**INSTRUCTIONS TO FOLLOW:**
Search the entries for the word "main" and report each line that has it.

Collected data
....
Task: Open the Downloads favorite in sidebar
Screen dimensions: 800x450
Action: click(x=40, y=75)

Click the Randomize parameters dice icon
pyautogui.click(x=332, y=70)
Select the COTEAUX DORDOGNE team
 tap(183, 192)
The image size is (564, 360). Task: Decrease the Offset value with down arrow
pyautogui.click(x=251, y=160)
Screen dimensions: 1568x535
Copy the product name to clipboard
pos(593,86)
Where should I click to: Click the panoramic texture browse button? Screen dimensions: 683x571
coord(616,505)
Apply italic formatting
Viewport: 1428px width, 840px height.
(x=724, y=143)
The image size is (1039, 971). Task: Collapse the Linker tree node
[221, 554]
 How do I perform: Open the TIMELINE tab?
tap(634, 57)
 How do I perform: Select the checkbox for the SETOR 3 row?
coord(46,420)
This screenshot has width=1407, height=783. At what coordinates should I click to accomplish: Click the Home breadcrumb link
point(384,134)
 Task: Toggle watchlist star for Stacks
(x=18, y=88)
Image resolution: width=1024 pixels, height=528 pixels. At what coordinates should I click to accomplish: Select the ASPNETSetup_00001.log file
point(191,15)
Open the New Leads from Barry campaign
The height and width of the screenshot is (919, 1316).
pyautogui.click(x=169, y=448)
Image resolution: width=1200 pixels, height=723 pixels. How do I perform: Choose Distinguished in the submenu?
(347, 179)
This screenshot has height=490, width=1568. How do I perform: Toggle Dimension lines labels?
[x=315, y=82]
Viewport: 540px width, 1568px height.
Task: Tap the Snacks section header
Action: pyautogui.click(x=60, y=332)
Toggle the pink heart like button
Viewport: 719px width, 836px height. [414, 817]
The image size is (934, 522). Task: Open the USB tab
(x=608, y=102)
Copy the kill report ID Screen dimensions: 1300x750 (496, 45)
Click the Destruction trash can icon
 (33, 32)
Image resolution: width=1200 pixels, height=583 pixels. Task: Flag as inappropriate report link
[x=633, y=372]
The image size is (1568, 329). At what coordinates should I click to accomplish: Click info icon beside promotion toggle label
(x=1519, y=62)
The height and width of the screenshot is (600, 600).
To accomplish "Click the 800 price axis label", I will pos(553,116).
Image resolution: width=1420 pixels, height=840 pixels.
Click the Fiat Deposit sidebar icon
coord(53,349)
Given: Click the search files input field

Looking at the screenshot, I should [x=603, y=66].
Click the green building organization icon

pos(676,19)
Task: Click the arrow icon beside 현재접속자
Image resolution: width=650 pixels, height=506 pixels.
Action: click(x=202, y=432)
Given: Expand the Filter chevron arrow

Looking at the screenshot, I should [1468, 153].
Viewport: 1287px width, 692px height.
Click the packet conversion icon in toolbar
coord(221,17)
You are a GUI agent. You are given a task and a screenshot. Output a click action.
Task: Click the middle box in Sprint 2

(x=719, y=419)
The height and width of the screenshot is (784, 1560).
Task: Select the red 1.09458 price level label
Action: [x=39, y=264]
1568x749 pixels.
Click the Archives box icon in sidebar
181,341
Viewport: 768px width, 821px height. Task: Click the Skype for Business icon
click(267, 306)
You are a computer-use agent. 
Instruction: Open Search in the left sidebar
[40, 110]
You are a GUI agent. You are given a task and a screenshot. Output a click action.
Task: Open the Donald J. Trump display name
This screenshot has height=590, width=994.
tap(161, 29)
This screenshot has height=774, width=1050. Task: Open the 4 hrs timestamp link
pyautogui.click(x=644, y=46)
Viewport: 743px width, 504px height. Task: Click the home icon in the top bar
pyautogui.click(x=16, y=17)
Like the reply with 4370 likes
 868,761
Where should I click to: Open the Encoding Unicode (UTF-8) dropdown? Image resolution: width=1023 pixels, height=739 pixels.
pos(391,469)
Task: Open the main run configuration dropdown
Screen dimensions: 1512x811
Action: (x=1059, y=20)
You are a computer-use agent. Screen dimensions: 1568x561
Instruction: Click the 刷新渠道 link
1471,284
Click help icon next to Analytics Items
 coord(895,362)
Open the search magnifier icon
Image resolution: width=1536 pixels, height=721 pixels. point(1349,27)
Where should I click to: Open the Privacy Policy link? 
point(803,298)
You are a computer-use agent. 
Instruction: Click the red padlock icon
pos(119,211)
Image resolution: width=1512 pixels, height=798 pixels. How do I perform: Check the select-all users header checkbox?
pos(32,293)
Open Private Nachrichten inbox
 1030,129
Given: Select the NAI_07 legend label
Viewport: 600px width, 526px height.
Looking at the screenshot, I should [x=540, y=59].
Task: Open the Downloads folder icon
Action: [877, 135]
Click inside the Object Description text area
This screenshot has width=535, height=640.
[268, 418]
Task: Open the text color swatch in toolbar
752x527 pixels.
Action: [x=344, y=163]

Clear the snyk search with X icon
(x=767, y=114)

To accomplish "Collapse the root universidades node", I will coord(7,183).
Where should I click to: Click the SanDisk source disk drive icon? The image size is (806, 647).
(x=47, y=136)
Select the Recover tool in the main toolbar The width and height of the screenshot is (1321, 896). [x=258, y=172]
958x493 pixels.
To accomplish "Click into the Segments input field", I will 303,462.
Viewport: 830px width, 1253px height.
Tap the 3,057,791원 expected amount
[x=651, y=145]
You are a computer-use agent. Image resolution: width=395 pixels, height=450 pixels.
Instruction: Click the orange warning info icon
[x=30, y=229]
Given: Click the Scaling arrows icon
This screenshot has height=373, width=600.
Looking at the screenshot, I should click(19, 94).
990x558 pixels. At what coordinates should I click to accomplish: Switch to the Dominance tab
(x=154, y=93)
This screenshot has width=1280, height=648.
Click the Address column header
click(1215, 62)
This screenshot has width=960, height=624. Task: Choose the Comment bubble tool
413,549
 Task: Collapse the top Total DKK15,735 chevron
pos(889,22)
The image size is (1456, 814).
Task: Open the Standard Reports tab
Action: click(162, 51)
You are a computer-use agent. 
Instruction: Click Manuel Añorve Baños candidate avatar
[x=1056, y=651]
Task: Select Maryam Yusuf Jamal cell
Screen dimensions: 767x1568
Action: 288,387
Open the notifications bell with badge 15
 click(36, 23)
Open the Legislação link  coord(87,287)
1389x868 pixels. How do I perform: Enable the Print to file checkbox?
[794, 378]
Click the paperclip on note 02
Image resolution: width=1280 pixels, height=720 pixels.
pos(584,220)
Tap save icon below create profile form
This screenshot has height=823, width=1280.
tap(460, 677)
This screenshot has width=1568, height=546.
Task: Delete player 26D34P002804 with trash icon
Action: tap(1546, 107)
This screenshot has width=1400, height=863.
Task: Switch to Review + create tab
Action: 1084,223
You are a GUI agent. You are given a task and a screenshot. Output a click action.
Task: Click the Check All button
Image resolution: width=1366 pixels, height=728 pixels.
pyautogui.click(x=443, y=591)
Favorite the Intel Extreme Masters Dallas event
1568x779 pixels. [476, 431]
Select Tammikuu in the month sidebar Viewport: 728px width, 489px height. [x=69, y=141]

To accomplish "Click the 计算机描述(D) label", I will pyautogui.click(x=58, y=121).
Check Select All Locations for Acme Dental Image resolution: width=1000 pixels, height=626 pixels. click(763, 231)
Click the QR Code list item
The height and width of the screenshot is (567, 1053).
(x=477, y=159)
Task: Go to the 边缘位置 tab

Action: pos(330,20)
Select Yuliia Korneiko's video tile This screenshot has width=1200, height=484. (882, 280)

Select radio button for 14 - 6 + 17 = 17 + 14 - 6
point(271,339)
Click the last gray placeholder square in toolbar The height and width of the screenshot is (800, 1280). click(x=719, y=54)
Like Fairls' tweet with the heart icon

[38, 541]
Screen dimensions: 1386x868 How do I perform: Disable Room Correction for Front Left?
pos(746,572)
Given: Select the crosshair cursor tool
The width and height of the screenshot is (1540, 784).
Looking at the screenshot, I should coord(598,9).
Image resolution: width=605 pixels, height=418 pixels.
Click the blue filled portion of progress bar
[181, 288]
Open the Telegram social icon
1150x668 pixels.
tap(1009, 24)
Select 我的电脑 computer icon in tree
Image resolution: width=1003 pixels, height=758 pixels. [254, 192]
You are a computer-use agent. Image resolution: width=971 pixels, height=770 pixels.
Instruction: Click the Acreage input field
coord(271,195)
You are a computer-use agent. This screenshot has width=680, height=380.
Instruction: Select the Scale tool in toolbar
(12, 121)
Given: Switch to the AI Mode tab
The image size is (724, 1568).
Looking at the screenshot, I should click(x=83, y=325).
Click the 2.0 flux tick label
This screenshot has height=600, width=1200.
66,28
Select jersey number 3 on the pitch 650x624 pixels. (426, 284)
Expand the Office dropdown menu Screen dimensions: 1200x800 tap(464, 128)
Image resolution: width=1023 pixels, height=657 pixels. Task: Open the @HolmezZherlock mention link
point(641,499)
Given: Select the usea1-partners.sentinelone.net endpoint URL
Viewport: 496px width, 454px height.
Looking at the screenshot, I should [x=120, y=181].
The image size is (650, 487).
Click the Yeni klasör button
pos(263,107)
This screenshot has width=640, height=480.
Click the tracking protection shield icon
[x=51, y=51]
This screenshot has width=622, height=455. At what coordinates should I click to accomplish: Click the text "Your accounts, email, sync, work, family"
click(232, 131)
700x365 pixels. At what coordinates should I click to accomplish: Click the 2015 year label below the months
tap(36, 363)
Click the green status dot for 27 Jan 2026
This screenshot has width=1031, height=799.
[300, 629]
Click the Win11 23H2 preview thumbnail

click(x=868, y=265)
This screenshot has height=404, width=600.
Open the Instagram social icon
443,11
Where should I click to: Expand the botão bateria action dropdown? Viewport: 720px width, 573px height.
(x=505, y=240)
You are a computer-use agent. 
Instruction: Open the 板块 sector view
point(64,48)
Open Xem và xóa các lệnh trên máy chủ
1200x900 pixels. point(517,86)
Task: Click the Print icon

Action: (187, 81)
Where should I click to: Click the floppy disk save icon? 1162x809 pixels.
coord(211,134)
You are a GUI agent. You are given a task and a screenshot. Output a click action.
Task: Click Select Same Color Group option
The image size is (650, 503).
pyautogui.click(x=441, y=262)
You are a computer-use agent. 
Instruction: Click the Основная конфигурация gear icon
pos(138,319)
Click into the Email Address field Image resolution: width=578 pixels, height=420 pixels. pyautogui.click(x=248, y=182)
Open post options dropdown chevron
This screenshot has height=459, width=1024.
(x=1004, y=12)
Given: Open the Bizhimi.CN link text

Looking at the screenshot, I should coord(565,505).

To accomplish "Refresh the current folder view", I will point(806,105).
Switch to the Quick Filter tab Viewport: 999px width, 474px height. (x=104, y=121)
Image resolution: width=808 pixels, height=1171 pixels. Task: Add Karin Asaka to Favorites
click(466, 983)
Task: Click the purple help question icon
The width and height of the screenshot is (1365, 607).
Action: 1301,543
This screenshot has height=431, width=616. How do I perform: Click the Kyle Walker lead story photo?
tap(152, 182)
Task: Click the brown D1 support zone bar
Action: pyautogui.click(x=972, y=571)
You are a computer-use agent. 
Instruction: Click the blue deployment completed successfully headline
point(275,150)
....
**OUTPUT OF THE TASK:**
Task: Open the main run configuration dropdown
Select the Recover tool in the main toolbar The width and height of the screenshot is (1321, 896). [x=258, y=172]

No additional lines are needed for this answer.